At 59, a More Mature and Reflective Doug Tracht Still Sings Praises of "Gobble-Doo-Gee" from his Potomac Grease Palace

By James Eppard
Photography by Erick Gibson
March/April, 2010
Montgomery Life Magazine


Early on a fall morning in 1982, as Washington area radio listeners set off on their commutes, the Greaseman embarked on one of his trademark ad-libs. The new morning-drive deejay for DC-101 was railing about noisy, remote-controlled airplanes when he launched seamlessly into a fantasy bit where he retrofitted his own model aircraft with an array of weaponry to shoot down the others. Unfortunately, his plane would end up possessed by Damien, an evil progeny in the Greaseman’s perverse theater of the mind, and turn its fire back on Grease.
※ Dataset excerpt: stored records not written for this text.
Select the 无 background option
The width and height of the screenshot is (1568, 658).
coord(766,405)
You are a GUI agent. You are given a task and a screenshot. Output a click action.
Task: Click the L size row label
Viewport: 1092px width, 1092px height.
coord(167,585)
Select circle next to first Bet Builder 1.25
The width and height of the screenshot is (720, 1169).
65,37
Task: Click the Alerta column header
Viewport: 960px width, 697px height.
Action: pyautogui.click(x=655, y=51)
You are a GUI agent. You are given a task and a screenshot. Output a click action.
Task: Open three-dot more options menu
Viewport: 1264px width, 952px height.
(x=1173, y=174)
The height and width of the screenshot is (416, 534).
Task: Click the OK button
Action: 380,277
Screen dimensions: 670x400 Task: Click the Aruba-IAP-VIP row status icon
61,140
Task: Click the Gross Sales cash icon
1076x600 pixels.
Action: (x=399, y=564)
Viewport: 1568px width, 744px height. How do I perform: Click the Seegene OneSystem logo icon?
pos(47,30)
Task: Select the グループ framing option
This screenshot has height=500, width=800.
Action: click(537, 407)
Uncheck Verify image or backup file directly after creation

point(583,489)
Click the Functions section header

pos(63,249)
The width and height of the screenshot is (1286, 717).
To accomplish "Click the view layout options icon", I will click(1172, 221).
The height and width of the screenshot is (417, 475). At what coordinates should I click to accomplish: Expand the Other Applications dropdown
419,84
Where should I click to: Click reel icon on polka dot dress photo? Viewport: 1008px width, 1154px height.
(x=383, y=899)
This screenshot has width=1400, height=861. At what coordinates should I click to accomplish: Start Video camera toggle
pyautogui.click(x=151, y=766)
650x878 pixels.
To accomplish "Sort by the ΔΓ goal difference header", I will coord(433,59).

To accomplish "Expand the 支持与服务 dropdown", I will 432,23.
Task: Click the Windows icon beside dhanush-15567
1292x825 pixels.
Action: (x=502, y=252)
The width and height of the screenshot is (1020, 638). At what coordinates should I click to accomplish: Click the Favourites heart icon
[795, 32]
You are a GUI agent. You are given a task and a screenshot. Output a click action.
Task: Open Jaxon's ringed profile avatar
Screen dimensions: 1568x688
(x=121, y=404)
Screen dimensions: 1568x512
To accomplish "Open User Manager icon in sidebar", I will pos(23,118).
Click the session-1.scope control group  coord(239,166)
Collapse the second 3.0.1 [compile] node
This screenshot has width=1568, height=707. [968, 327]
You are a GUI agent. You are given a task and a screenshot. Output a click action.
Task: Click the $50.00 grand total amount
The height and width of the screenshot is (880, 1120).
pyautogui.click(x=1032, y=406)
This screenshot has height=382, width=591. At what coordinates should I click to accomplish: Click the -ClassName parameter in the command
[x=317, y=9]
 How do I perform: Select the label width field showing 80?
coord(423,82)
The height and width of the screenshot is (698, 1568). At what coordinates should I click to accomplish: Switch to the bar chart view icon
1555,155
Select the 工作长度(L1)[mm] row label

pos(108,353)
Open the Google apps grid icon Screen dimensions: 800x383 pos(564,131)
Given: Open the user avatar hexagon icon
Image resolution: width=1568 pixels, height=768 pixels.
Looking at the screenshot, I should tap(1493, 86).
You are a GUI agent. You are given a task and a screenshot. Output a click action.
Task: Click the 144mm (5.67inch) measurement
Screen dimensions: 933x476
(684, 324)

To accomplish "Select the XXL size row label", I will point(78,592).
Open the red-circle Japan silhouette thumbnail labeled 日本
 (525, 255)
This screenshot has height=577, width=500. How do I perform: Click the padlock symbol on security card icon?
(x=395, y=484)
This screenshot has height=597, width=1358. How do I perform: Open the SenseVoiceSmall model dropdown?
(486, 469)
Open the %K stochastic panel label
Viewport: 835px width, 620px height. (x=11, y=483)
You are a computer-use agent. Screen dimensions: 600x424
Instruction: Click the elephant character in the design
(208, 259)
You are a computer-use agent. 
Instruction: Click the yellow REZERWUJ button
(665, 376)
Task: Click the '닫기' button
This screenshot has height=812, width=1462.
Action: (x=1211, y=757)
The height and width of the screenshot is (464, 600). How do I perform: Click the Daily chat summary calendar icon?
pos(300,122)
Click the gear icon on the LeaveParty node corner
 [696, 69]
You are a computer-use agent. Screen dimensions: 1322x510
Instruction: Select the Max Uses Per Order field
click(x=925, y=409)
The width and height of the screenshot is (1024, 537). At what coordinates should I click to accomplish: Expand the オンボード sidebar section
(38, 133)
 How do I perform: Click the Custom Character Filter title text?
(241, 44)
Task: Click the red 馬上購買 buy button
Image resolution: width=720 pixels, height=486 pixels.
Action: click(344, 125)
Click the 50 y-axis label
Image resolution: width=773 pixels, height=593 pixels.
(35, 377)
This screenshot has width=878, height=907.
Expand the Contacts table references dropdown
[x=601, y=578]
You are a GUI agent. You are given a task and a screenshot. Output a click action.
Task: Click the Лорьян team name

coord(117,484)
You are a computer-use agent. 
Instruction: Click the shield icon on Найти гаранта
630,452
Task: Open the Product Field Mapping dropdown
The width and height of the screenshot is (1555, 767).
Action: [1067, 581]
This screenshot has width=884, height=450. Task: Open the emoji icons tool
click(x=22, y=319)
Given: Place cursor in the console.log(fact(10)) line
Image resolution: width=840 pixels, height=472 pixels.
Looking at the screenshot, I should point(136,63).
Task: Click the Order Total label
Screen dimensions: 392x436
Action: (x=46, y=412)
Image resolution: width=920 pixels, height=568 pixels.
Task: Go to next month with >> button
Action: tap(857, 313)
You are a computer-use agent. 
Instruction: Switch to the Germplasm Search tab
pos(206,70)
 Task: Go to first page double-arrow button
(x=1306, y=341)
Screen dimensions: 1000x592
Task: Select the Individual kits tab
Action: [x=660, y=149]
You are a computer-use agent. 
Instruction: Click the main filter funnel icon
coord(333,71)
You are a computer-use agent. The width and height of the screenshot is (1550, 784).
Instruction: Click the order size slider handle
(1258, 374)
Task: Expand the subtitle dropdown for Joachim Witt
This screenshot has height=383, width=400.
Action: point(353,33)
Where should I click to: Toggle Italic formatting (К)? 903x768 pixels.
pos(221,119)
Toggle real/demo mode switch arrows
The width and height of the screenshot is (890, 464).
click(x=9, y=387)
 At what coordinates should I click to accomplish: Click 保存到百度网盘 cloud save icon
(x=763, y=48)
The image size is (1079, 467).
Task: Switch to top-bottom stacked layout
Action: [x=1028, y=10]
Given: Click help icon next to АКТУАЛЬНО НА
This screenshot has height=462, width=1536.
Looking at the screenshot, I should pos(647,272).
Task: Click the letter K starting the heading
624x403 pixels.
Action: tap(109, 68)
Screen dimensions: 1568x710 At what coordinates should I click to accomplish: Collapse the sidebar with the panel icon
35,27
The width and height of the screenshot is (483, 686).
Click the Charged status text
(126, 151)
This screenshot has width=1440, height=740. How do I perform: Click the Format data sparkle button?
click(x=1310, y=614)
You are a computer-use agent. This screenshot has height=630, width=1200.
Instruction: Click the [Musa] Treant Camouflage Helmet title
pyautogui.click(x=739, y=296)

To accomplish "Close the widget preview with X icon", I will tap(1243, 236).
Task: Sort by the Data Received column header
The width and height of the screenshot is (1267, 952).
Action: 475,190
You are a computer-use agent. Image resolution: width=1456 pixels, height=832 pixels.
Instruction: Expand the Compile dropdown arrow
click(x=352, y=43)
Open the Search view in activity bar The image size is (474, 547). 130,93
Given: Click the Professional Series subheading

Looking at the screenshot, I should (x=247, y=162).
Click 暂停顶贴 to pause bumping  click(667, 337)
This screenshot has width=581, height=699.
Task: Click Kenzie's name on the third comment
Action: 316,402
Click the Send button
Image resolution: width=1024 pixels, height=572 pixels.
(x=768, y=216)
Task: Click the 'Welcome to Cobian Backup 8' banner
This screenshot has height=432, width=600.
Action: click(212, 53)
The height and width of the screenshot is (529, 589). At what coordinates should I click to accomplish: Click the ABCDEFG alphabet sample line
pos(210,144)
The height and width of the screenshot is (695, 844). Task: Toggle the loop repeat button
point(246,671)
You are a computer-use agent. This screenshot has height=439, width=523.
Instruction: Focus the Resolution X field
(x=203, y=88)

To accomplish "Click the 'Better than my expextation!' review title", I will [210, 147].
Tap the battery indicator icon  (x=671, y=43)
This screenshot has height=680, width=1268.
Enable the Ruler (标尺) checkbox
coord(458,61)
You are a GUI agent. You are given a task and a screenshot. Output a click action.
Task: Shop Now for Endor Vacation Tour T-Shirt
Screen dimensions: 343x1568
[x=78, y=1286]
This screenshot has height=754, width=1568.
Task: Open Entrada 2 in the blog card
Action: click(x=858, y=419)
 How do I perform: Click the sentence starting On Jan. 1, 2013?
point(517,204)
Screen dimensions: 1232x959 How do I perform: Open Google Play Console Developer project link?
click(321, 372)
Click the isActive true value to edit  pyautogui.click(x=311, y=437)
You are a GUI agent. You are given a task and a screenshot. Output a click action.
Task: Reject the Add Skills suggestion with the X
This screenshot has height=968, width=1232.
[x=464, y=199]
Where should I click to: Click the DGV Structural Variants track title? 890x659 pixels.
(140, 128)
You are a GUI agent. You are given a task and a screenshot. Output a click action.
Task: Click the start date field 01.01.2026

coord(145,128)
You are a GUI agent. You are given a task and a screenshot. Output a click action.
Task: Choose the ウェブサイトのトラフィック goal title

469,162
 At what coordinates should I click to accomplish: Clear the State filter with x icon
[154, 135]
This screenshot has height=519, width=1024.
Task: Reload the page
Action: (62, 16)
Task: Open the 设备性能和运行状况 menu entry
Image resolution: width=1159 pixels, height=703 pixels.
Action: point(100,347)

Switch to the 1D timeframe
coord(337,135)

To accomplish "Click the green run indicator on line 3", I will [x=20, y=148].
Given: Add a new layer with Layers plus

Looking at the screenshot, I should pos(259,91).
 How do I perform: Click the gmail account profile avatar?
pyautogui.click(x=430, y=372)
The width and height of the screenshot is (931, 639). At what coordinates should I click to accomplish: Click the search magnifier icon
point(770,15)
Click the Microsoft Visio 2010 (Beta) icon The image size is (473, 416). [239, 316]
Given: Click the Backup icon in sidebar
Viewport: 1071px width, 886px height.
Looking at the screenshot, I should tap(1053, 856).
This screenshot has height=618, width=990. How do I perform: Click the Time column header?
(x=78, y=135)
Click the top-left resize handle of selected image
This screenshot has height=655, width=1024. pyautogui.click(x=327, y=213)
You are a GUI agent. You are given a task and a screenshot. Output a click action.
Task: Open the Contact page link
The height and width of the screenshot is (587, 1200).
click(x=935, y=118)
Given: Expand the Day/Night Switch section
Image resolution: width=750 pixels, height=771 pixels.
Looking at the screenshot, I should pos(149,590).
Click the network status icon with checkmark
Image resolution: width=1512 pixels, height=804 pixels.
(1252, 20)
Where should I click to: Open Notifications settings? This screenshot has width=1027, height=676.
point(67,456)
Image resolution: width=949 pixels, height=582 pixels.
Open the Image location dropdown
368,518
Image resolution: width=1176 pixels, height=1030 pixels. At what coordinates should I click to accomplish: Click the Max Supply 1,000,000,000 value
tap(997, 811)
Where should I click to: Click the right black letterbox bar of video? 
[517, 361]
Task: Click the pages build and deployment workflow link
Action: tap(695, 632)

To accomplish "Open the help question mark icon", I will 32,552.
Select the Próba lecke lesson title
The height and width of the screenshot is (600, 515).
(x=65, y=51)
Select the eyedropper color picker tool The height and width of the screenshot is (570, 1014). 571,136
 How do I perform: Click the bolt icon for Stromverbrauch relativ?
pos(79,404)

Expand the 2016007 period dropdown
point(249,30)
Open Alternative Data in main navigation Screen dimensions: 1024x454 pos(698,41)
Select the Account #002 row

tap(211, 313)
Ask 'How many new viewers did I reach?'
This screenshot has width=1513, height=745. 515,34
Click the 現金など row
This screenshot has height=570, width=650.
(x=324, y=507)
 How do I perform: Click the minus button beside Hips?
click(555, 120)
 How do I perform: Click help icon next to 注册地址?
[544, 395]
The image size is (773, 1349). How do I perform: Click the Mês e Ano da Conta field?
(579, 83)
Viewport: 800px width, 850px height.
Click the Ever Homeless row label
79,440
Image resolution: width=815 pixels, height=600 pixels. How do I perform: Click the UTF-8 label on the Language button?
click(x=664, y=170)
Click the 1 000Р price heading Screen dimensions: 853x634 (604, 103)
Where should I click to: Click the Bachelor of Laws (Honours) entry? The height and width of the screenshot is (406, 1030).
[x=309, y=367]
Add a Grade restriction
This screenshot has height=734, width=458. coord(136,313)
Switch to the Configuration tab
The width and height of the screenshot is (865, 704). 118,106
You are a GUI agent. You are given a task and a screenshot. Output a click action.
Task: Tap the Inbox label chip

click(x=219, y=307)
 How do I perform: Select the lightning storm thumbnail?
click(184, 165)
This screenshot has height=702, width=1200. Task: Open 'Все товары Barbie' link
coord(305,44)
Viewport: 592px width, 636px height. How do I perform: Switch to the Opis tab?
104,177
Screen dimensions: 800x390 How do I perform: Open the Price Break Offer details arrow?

The ensuing tale became local radio legend, not for its glamorizing of guns or satanic allusions (those were OK), but for testing the Greaseman’s improvisational limitations. As the deejay weaved his ever-more-complicated yarn, he lost sight of the ending. The bit went on and on. Converging plots hit walls and ricocheted unpredictably. The unflappable storyteller suddenly found himself running in place, seeking a thread to tie up the convoluted tale. Rapt listeners, meanwhile, having followed the string this far, idled in their cars, delaying arrivals at work and school for the promised payoff, the money shot—the “bless-ed relief!”

Alas, there would be none. The zesty session just petered out. A chastened Greaseman told listeners, “Hey sorry, I’m only human,” and cut to commercials.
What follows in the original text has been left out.